Bien que le gouvernement soviétique de Russie ait reconnu en principe la guerre révolutionnaire, il a signé, comme on le sait, le traité très dur de Brest-Litovsk. Pourquoi ? Parce que les paysans et les ouvriers, sauf une petite couche d'ouvriers avancés, ne voulaient pas la guerre. Les mêmes paysans et ouvriers défendirent ensuite héroïquement la révolution soviétique contre ses ennemis innombrables. Mais, quand nous avons essayé de transformer la guerre défensive, qui nous avait été imposée par Pilsudski, en une guerre offensive, nous avons subi une défaite, et cette erreur, née d'une mauvaise appréciation des forces, frappa très durement le développement de la révolution mondiale.
L'Armée rouge existe déjà depuis 14 ans. "Nous ne sommes pas des pacifistes." Mais pourquoi alors le gouvernement soviétique proclame-t-il à chaque occasion sa politique de paix ? Pourquoi propose-t-il le désarmement et conclut-il des pactes de non agression ? Pourquoi ne se sert-il pas de l'Armée Rouge comme d'un moyen de la révolution prolétarienne mondiale ? Il faut croire qu'il ne suffit pas d'être en principe pour la guerre révolutionnaire. Il faut encore, de plus, avoir la tête sur ses épaules. Il faut tenir compte des circonstances, du rapport des forces et des sentiments des masses.
Si cela est obligatoire pour un gouvernement ouvrier qui possède entre ses mains un puissant appareil de coercition, un parti révolutionnaire doit d'autant plus tenir compte attentivement des sentiments des ouvriers et des masses travailleuses en général, parce qu'il ne peut agir autrement que par la persuasion. La révolution n'est pas pour nous un moyen auxiliaire pour la guerre contre l'Occident, mais, au contraire, c'est un moyen pour éviter toutes les guerres, pour les rendre impossibles à jamais. Nous luttons contre la social-démocratie, non pas en raillant la volonté de paix qui est propre à tout travail-leur, mais en démasquant son faux pacifisme, parce que la société capitaliste, que la social-démocratie essaie chaque jour de sauver, n'est pas concevable sans guerre. " La libération nationale " de l'Allemagne ne réside pas pour nous dans la guerre contre l'Occident, mais dans la révolution prolétarienne qui embrasserait et l'Europe centrale et l'Europe occidentale, et la lierait avec l'Europe orientale sous la forme d'Etats-Unis Soviétiques.
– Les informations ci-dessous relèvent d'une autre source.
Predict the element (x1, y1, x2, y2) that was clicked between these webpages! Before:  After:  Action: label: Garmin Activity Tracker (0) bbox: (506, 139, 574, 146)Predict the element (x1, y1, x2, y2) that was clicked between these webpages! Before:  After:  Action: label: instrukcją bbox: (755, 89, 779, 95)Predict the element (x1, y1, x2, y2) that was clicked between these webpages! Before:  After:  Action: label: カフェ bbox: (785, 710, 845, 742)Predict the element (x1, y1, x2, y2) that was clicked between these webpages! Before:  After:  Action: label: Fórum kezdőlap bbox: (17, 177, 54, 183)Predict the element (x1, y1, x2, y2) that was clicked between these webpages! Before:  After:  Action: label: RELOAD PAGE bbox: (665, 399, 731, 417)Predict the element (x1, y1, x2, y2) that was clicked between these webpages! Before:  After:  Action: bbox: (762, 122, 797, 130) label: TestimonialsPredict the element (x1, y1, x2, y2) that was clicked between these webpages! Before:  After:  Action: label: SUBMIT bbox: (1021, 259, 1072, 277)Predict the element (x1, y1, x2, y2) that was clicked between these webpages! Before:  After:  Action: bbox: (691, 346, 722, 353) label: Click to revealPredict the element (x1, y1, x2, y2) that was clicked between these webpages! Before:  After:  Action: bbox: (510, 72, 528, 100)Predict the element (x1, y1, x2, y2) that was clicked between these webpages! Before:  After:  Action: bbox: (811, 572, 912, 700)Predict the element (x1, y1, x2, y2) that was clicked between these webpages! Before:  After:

Seule, une telle façon de poser la question peut grouper la classe ouvrière et en faire le centre d'attraction pour les masses petites bourgeoises désespérées. Pour que le prolétariat puisse dicter sa volonté à la société contemporaine, son Parti ne doit pas avoir honte d'être un parti prolétarien et de parler dans sa langue à lui : non pas dans la langue de la revanche, mais dans la langue de la révolution prolétarienne.